Treatment / Management

Alcohol

Patients in alcohol withdrawal may have numerous potentially life-threatening medical problems. Administration of intravenous glucose to patients with seizures is controversial because this is thought to precipitate acute Wernicke encephalopathy in chronic alcoholism unless thiamine is also administered. Lorazepam can be administered to control seizures. If glucose testing reveals hypoglycemia, dextrose 50% in water (D50W) 25 mL to 50 mL and Thiamine 100 mg intravenously (IV) is also indicated. Low doses of clonidine can help reverse central adrenergic discharge, relieving tachypnea, tachycardia, hypertension, tremor, and craving for alcohol. In an agitated patient, neuroleptics such as haloperidol 5 mg IV or intramuscularly (IM) may be added to sedative-hypnotic agents as an adjunctive therapy. Caution must be taken because haloperidol may decrease the seizure threshold as well as prolong the QT interval.

Opioids

Patients exposed to opioids for longer than 14 days usually need to be weaned over time. Withdrawal symptoms should be assessed with the Sophia Observation Withdrawal Symptoms Scale. Weaning protocols should consider the length of opioid exposure and total daily opioid dose. Opioid withdrawal is treated with a long-acting opioid agonist, such as methadone or buprenorphine. Clonidine may also decrease the severity of symptoms. Long-acting benzodiazepines may be used to control insomnia and muscle cramps.Sedative-Hypnotic

Sedative-hypnotic withdrawal is treated with substituting drugs that have a long duration of action, benzodiazepine or phenobarbital for a few days followed by a decreasing dose over 2 to 3 weeks.

GHB

GHB withdrawal can initially be treated with high doses of benzodiazepines, refractory cases have responded to pentobarbital, chloral hydrate, and baclofen.

Stimulants

Stimulant-withdrawal syndrome is treated with observation.

Pearls and Other Issues

Patients with DTs or other severe withdrawal symptoms may require admission to the intensive care unit due to the risk of mortality.

Patients with chronic alcoholism or intravenous drug use should be evaluated for inpatient and outpatient treatment programs. Treatment programs are only successful if the patient is motivated.
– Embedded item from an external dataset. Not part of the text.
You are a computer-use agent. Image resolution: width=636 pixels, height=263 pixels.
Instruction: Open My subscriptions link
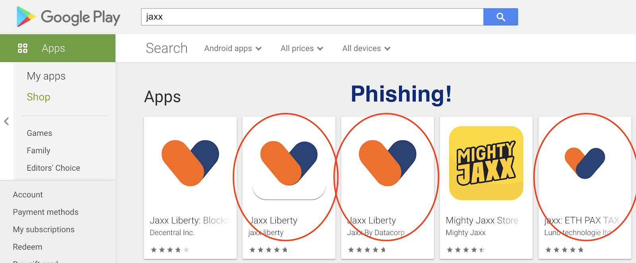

Often individuals addicted to opiates will be placed on methadone or buprenorphine.

  • Methadone, a long-acting opiate that prevents somatic withdrawal symptoms but does not cause euphoria equivalent to heroin, may be prescribed.
  • Buprenorphine is a Mu-opioid agonist/antagonist prescribed similarly to methadone.

Psychiatric evaluation is strongly recommended to rule out mental health concerns such as suicidal ideation, major depression, and poly-substance abuse.

Enhancing Healthcare Team Outcomes

The management of patients undergoing withdrawal symptoms is multidisciplinary. The severity of the withdrawal symptoms depends on the type of agent and duration of use. Some patients with mild withdrawal symptoms can be managed as outpatients but those with alcohol withdrawal may require admission. Besides the psychiatrist, other healthcare professionals that should be involved in the management of these patients include the internist, neurologist, pain specialist, intensivist, mental health nurse and a cardiologist. The outcomes depend on the agent ingested. For most patients relapses and remissions are very common following addiction to drugs and alcohol. (Level V)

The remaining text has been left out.